Planted among the vineyards, the work arises in communion with the earth and the cycle of wine. Its placement celebrates the ancestral bond between human gesture and the cultivation of nature, functioning as a metaphor for the very process of winemaking — the transformation of matter into experience, of time into essence. In this context, the ensemble rises as an ode to wine, to its alchemy, and to the ritual dimension it represents: a symbol of encounter, sharing, and celebration of life.

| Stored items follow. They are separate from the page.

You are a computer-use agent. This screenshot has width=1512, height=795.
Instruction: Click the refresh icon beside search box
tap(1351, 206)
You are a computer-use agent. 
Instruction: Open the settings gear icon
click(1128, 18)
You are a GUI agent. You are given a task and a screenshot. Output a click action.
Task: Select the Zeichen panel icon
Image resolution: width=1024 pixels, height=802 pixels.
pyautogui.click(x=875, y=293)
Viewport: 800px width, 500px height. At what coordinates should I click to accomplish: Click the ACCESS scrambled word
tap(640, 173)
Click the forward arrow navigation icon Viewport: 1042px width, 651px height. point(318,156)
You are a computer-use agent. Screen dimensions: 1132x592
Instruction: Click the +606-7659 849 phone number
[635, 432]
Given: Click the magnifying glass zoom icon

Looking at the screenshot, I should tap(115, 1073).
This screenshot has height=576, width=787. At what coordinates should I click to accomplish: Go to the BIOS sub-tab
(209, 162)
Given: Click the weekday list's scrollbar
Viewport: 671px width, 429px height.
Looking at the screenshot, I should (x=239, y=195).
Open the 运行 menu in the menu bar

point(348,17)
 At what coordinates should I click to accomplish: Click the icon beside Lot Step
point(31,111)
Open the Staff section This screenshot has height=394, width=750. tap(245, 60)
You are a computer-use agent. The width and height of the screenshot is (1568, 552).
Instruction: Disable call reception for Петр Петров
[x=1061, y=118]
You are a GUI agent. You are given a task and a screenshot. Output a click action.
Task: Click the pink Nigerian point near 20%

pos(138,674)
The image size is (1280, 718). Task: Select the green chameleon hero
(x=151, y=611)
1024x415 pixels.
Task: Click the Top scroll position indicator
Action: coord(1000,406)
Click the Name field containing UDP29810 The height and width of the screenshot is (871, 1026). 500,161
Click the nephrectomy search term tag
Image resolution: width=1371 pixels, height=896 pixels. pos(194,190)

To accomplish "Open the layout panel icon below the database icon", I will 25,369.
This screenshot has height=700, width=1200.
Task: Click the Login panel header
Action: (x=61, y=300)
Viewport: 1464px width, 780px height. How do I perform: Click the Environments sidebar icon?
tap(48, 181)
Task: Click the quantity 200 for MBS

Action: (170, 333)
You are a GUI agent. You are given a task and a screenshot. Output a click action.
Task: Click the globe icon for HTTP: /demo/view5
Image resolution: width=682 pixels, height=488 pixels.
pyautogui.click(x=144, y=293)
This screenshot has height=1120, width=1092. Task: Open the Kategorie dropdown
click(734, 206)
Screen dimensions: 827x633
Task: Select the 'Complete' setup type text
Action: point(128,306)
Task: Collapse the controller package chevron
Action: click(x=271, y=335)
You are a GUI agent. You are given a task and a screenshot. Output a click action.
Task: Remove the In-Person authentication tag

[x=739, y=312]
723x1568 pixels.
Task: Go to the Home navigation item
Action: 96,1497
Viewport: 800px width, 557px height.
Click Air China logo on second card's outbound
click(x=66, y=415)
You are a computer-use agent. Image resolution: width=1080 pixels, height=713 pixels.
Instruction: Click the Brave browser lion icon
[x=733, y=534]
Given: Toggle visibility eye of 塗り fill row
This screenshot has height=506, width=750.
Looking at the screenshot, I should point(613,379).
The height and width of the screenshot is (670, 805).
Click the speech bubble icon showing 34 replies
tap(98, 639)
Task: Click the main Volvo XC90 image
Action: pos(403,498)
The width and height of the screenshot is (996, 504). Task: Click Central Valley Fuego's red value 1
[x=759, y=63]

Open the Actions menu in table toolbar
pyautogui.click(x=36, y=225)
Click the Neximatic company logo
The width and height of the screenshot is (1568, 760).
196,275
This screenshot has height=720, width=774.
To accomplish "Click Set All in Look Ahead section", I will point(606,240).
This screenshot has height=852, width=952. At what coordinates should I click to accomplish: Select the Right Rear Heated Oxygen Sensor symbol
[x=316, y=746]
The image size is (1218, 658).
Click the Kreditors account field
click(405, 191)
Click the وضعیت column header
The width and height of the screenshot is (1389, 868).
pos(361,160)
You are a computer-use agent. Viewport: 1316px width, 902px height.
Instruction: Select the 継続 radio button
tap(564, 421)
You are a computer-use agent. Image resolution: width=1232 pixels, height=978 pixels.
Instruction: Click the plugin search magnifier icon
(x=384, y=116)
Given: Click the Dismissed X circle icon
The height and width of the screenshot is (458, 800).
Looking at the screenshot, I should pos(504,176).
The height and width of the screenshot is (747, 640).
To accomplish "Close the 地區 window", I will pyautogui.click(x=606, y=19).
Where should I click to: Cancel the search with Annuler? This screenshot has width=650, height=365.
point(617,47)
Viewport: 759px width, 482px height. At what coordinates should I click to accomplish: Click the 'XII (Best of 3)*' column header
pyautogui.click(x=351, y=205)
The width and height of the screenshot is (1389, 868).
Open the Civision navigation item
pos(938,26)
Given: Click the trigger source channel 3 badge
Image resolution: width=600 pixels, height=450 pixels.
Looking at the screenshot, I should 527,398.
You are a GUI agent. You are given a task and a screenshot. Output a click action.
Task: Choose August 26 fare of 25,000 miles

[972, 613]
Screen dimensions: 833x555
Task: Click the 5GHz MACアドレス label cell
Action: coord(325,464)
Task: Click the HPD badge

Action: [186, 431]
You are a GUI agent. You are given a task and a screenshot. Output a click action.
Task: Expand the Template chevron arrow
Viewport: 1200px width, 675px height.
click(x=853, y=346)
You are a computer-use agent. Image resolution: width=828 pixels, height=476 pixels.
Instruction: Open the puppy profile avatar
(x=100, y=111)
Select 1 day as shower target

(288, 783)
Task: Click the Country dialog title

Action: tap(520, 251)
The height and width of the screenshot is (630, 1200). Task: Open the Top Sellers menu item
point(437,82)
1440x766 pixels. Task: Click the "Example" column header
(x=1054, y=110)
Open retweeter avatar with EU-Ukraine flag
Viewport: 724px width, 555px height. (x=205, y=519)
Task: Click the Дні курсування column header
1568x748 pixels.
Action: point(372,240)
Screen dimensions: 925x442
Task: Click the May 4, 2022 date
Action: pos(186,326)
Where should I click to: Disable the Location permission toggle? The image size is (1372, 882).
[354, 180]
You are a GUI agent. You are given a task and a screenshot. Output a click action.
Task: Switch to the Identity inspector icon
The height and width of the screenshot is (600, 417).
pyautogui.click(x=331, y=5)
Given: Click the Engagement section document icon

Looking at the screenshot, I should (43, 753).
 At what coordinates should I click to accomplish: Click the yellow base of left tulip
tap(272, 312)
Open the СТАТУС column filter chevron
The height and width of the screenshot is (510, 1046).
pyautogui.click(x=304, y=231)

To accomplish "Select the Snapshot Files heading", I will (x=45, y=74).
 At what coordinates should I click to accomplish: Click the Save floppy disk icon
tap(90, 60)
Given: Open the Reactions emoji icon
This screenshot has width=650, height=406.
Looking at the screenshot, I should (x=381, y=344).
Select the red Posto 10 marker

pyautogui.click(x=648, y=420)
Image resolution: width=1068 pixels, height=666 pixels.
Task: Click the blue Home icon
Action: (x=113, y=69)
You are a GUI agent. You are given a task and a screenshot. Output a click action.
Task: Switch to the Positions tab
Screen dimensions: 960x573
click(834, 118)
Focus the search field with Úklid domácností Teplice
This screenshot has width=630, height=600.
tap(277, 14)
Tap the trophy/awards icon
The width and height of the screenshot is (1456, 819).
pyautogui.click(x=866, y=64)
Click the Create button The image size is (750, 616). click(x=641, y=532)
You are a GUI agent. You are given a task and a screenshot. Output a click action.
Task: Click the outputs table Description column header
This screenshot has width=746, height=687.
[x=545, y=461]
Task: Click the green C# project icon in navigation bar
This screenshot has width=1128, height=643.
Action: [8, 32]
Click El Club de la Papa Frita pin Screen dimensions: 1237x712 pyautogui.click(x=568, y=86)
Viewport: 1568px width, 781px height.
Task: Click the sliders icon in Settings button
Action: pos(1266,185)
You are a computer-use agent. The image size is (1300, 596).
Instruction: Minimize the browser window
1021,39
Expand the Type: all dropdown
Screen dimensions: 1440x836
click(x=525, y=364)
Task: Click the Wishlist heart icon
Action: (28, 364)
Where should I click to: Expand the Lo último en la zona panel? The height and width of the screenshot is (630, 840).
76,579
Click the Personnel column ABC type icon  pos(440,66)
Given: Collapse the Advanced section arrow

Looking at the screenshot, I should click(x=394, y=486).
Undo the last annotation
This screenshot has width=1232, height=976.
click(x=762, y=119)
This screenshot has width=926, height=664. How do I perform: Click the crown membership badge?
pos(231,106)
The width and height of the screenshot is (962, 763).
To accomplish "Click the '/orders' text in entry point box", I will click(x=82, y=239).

In dialogue with the surrounding nature, the composition transcends its materiality. It affirms itself as a habitable work of art — a living sculpture that emerges from the place and dissolves into the landscape, a poetic manifesto on the balance between nature, matter, and human thought. As a sensory experience, the project proposes a new grammar of inhabiting — a choreography between body, space, and landscape. Every formal gesture is also a reflection on time: the time of place, of matter, and of contemplation. The work invites the visitor to an expanded perception of art, where light and sound become plastic matter, and the observer’s movement completes the cycle of creation. In this dialogue, space is not merely traversed — it is felt, breathed, and absorbed as a vibrant field of energy and memory.
More than a structure, ÁTOMOS is a living organism — a sculpture that transforms with the passing of the seasons and the incidence of light. Its presence, at once discreet and magnetic, underlines the tension between the natural and the artificial, between human gesture and the primordial force of the earth. Through this fusion, the project transcends the object and affirms itself as a poetic meditation on place and on the future of art as a form of life.
At the intersection of art, landscape, and dwelling, the ensemble takes shape as a three-dimensional essay on perception and creative gesture. Each of the three spheres is a conceptual atom — a symbolic cell containing the energy of both the collective and the individual. Just as a work of art challenges the gaze and
emotion, this object proposes a total experience: a space that one inhabits, and that simultaneously inhabits us, revealing the porosity between the human and the territory.
In this sense, ÁTOMOS is not merely a built artefact but an aesthetic and philosophical statement. Its primordial geometry recalls the origin of the universe — the creative impulse that structures all things. It is an invitation to
contemplation and awareness: a poetic body that restores to art its essential vocation — to move, to inspire, and to transform.